Of all the entries below, only the lines from the one with "Cine suntem? (43, 2277)" up to and including the one with "[Librăria Jovis,Cărţi pentru" are to be duplicated exactly.

-- Supplied material follows --

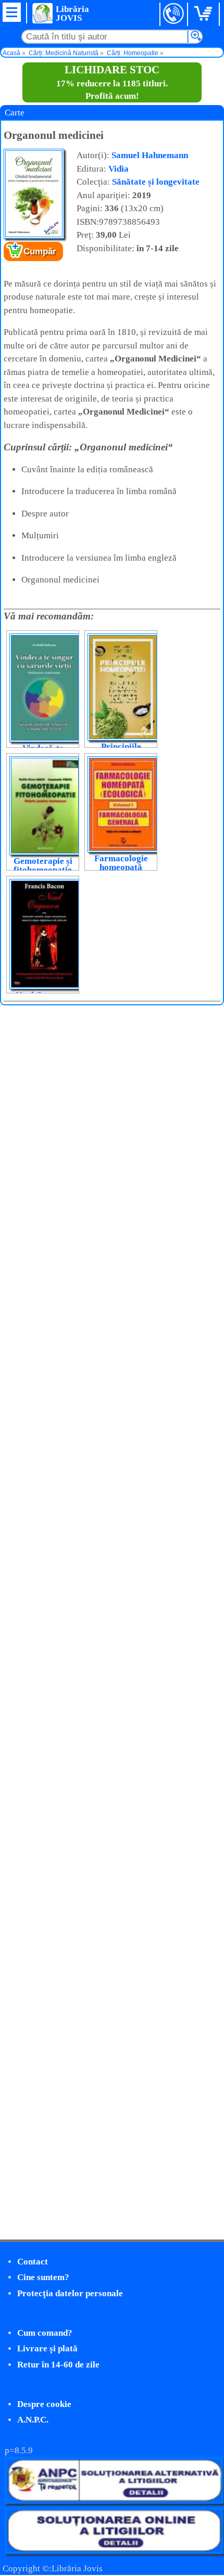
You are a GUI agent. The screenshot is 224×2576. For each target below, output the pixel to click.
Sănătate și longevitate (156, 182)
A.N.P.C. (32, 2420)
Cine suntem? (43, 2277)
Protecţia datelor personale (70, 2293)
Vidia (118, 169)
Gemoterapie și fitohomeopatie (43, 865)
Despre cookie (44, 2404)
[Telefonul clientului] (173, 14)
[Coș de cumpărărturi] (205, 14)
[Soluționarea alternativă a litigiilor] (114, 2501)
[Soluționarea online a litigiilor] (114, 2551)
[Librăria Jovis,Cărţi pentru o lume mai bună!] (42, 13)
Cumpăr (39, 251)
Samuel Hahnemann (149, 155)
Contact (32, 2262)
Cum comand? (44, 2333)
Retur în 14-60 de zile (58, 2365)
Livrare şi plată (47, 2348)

-- Supplied material concluded --

# Exercise answer
Cine suntem? (43, 2277)
Protecţia datelor personale (70, 2293)
Vidia (118, 169)
Gemoterapie și fitohomeopatie (43, 865)
Despre cookie (44, 2404)
[Telefonul clientului] (173, 14)
[Coș de cumpărărturi] (205, 14)
[Soluționarea alternativă a litigiilor] (114, 2501)
[Soluționarea online a litigiilor] (114, 2551)
[Librăria Jovis,Cărţi pentru o lume mai bună!] (42, 13)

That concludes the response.